High grade dysplasia reflects viral activity at the basal layers of the epithelium. As viral gene products E6 and E7 degrade host tumor suppressor p53 and hypophosphorylated RB, the cell cycle is disrupted and uncontrolled proliferation occurs. As a compensatory response, p16INK4 (a cell cycle inhibitor) is upregulated and often can be detected by IHC. Thus, strong staining of p16INK4 supports the diagnosis of a high-grade lesion. Note that high-grade lesions are usually the result of infection by a high-risk HPV subtype (ie. HPV 16 or 18). Ki-67, a marker of proliferative activity, will also stain strongly in high-grade lesions.1,2
HGSIL is often asymptomatic and is detected on cervical cytologic screening. On colposcopy using dilute acetic acid, regions of the cervix with HGSIL are often characterized as densely acetowhite, with straight margins, and punctate or large branching vessels.

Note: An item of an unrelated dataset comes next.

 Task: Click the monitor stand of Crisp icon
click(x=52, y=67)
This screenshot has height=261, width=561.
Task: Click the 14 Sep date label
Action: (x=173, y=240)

As HGSIL has a high risk of malignant progression, treatment is performed via cervical cone biopsy. This both eliminates the lesion as well as diagnoses any coincident lesions missed on colposcopic biopsy. As cervical cone biopsies are associated with preterm deliveries in subsequent pregnancies, younger women with robust immune systems are often given the option of expectant management with close surveillance.
HGSIL has a high risk of malignant progression, which often occurs over several years. Immunocompromised patients are at risk for a more rapid disease progression.
→HGSIL encompasses CIN II and CIN III.
→CIN II exhibits some maturation at the upper third of the epithelium whereas CIN III displays full-thickness atypia.
→Mitotic figures in CIN II is limited to the lower 2/3 of the epithelium whereas CIN III can have mitotic figures throughout all levels of the epithelium.
→In a Pap smear, the hyperchromatic atypical nuclei occupy less than 50% of the cell in CIN I and more than 50% of the cell in CIN III.
→IHC stains for p16 and Ki-67 can help you identify HGSIL.
→Interestingly, p16 (a cell cycle inhibitor) is upregulated as a compensatory mechanism, and thus, is often employed as a proxy marker for HPV infection.
1 Kumar V, Abbas AK, Fausto N. Robbins and Cotran Pathologic Basis of Disease. 7th Ed. Philadelphia, PA: Elsevier; 2005: 1073-77.
2 Nucci MR, Oliva Esther. Gynecologic Pathology: Foundations in Diagnostic Pathology. Philadelphia, PA: Elsevier: 2009: 147-156.